O PR, na nossa Constituição, detém um implícito (mas efectivo) poder moderador, para além dos "poderes radicais" de demissão do Governo e de dossolução da AR. É essa a única leitura compatível com a legitimidade que retira da sua eleição por sufrágio universal.
A própria realidade se encarregou aliás de demonstrar que é assim: Sampaio viu-se obrigado a pôr de lado as suas teorizações e a dissolver a AR, tal era o descalabro da governação de Santana Lopes, apesar de esse governo ter maioria parlamentar! A interpretação correcta da Constituição impôs-se. E Sampaio sai da presidência conotado com uma visão semi-presidencialista do regime, ele que queria a todo o custo apresentar-se como o oposto!
Para lá de tudo isto, tem, no entanto, de reconhecer-se diversos méritos à acção de Sampaio (e por isso deixo esta parte para o fim!). Ele tem a seu favor o facto de ter colocado na ordem do dia certas matérias em que outros não queriam pegar. Foi o que aconteceu com a droga e a toxicodependência, onde assumiu iniciativas úteis, que tiveram algum alcande prático, e com a justiça, em que avançou com críticas e propostas ao sistema e ao seu funcionamento. O seu discurso na última sessão de abertura do ano judicial é um marco neste âmbito e foi vivamente aplaudida pela plateia heterogénea que o ouvia no STJ.

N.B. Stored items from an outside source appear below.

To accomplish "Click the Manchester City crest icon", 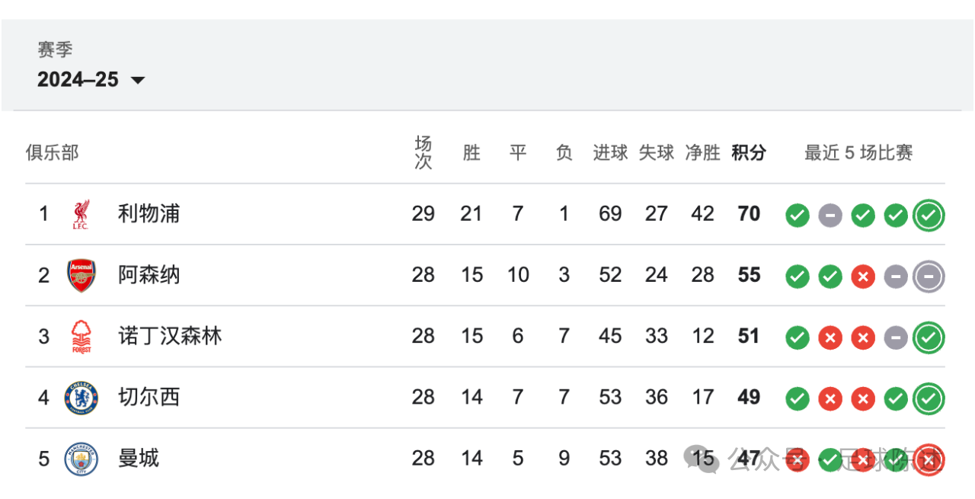I will coord(81,459).
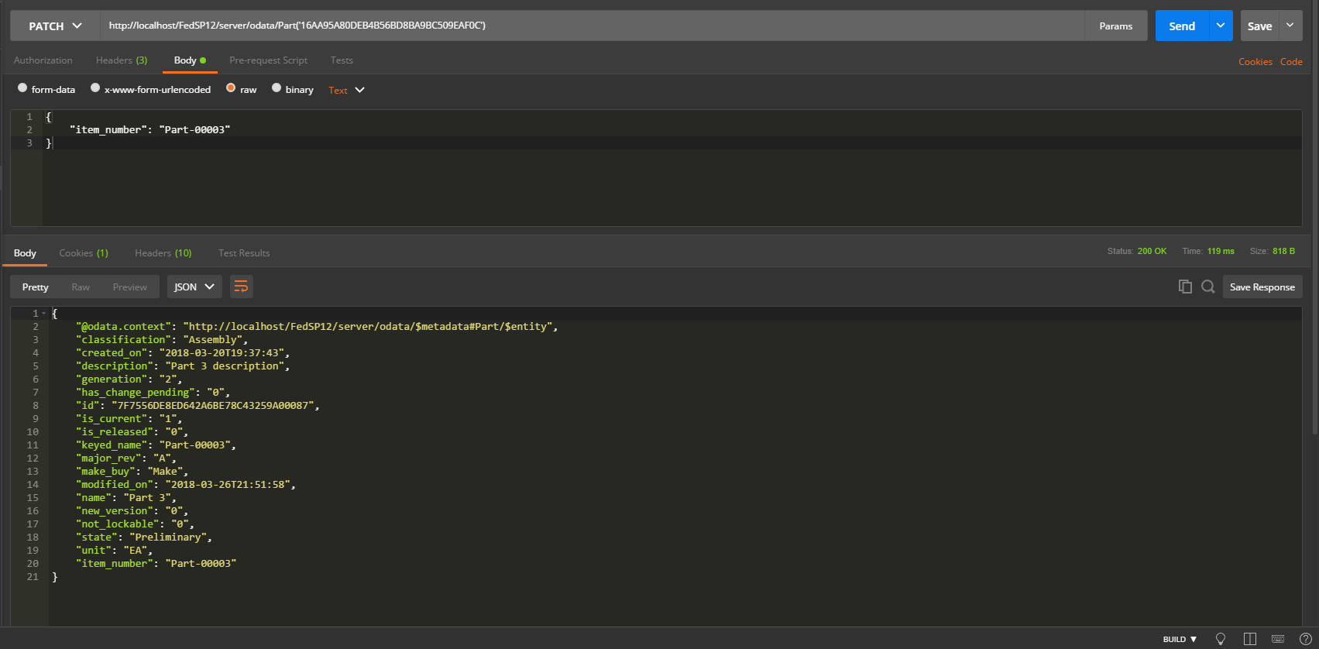
Task: Choose the binary body radio button
Action: [277, 88]
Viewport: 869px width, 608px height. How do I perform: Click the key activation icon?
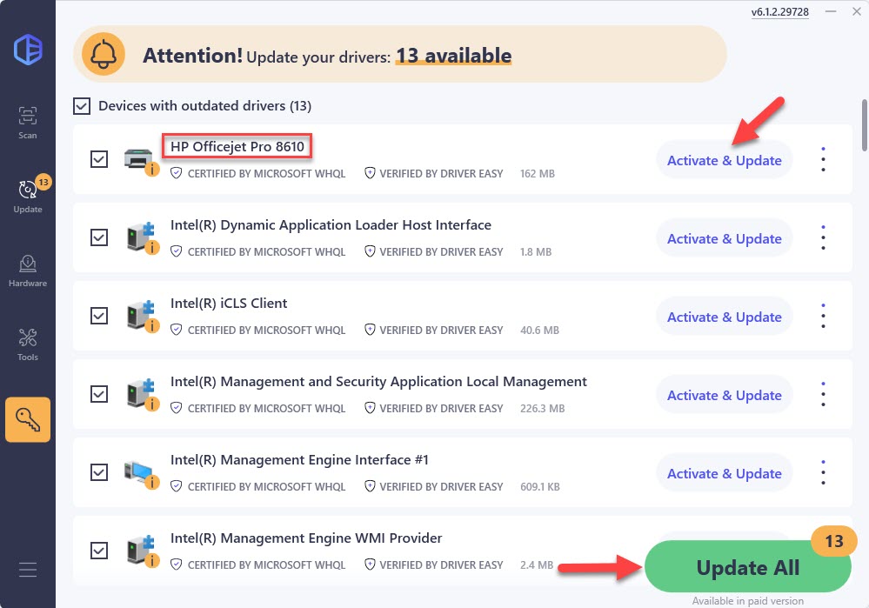28,419
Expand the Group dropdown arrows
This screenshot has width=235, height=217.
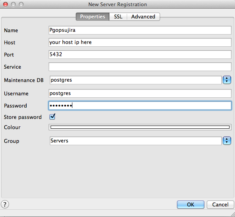click(x=227, y=140)
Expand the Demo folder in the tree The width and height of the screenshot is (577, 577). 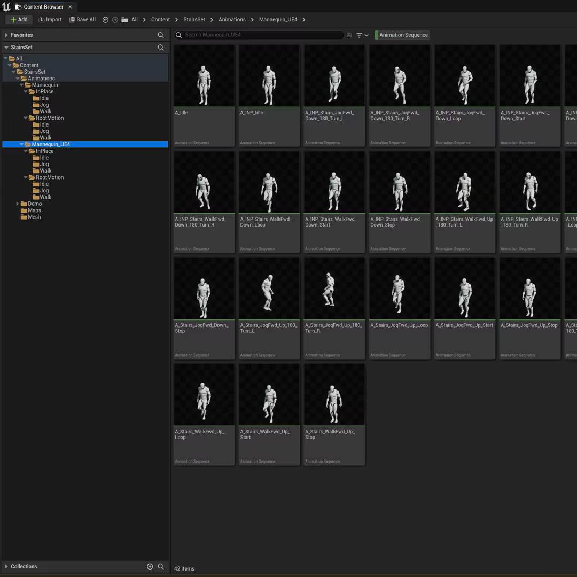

Duas últimas notas também muito favoráveis: a homenagem a Teixeira-Gomes (ontem à noite ouvi na TV um imbecil dizer que Teixeira-Gomes é um "vencido da vida"; e esse imbecil o que pensa que é, além disso mesmo?); e a visita ao Estabelecimento Prisional de Lisboa. Só o facto da visita aos reclusos seria simbolicamente muito significativa. Mas Sampaio aproveitou para fazeruma crítica e enviar um alerta quanto aos cúmulos de penas. Com muita pertinência, pois este é um dos pontos críticos do direito penal (ou da jurisprudência). Noutro momento direi mais sobre isto. Agora quero salientar que não é um dos méritos menores de Sampaio ter-se lembrado dos reclusos na hora da partida.